The three kinematics variables, identified as key variables for stroke populations, were extracted for this study: movement time, movement smoothness, and trunk displacement [27, 28]. Movement time refers to the time required to complete the entire drinking task and starts when the hand movement begins (the hand marker velocity exceeded 2% of the peak velocity) and ends when the hand is back at the initial position [27]. The MCID has been defined as between 2.5 to 5 s [28]. Movement smoothness was measured as the number of movement units (NMU) during the four transport phases (reaching, forward and backward transport, and returning phases) [27]. One movement unit was defined as the difference between a local minimum and the next maximum velocity value that exceeds the amplitude limit of 20 mm/s, with at least 150 ms between subsequent peaks [27]. The minimum number of movement units for the drinking task is 4, with an estimated MCID between 3 to 7 units [28]. Trunk displacement was defined as the maximal forward displacement of the trunk marker in the sagittal plane during the entire task. The MCID ranges between 2 and 5 cm [28].

Active training time

The time spent in the initial sEMG recording and the position match training were automatically saved in the training software, and the therapist manually recorded the approximate training time for the free control and the gaming modes. The average training duration of all sessions was calculated for each participant using the automatically and manually recorded training times.

Additional clinical assessments before and after training

The modified Ashworth scale was used to assess muscle tone during passive movements on a 6-point scale ranging from 0 (no increase in muscle tone) to 5 (rigid) [21]. The total score was calculated by summing elbow flexion/extension and wrist flexion/extension scores, with 20 being the highest score [21].

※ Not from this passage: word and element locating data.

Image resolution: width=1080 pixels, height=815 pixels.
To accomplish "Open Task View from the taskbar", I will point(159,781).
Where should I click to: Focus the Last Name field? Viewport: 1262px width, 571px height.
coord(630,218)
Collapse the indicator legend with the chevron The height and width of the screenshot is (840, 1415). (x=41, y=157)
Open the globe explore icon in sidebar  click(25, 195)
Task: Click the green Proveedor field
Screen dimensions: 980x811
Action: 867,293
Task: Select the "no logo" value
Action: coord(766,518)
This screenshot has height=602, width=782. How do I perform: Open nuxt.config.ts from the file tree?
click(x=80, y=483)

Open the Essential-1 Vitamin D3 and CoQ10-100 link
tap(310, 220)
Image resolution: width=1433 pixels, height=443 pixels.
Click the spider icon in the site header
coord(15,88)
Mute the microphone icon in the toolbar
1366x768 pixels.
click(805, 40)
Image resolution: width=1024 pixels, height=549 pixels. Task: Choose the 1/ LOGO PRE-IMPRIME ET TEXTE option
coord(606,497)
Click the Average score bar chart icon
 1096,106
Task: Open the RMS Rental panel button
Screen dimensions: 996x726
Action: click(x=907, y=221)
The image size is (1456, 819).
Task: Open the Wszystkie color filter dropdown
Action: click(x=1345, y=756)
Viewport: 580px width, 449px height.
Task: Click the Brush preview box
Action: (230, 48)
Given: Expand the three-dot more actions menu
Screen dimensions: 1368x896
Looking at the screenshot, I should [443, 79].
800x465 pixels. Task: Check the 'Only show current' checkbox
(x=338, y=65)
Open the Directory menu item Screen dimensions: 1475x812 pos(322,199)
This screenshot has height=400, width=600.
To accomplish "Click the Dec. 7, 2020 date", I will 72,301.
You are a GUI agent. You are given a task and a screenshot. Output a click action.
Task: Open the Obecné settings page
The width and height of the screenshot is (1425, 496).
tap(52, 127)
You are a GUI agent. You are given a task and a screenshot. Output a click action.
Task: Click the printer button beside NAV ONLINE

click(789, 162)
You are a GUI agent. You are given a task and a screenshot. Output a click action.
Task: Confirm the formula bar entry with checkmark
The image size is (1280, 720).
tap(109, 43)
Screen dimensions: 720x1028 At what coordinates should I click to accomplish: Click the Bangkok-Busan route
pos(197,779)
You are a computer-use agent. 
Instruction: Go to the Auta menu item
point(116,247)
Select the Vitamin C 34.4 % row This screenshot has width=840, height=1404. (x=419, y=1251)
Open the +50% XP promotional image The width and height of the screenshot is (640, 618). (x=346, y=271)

The non-motor domains of the FMA-UE were used to assess passive joint motion and joint pain [20]. Each domain has a maximum score of 24, indicating a normal passive range of motion and no pain.

Data analysis

The data of this A-B-A single case design study was evaluated by visual and statistical analysis [15, 16]. The visual analysis was conducted to evaluate data trends, stability, levels, variability, and overlap within and in between phases. Two authors (MMN and MAM) independently conducted the visual analysis and reached a consensus. Tau-U, which combines two non-parametric tests (Kendall's rank correlation test and Mann–Whitney U statistic), was used to quantify the magnitude of the intervention effect. Tau-U combines non-overlap between phases with intervention phase trends and corrects for baseline trend. Tau-U can adjust for the baseline trends and is applicable to ordinal data. The Tau-U summary index (A1 vs. A2 − trend A1) can be understood as an effect size coefficient, showing the proportion of the data that improves from baseline to post-intervention after adjusting for the baseline trend [29, 30]. The Tau-U calculator from College Station, Texas University (http://singlecaseresearch.org/) was used to analyze the A1 and A2 phases. The Tau-U effect sizes were interpreted as 0.00–0.25 (very low), 0.26–0.49 (low), 0.50–0.69 (moderate), 0.70–0.89 (large), and 0.90–1.00 (very large) [31]. The statistical significance level was set at p < 0.05. The statistical analysis excluded the follow-up phase due to inconsistent follow-up times and missing data.

To provide an overview of observed individual changes in relation to established MCIDs, a percentage of change (difference in median scores from baseline to post-intervention) was calculated. A value of 100% indicated that the change reached the established MCID.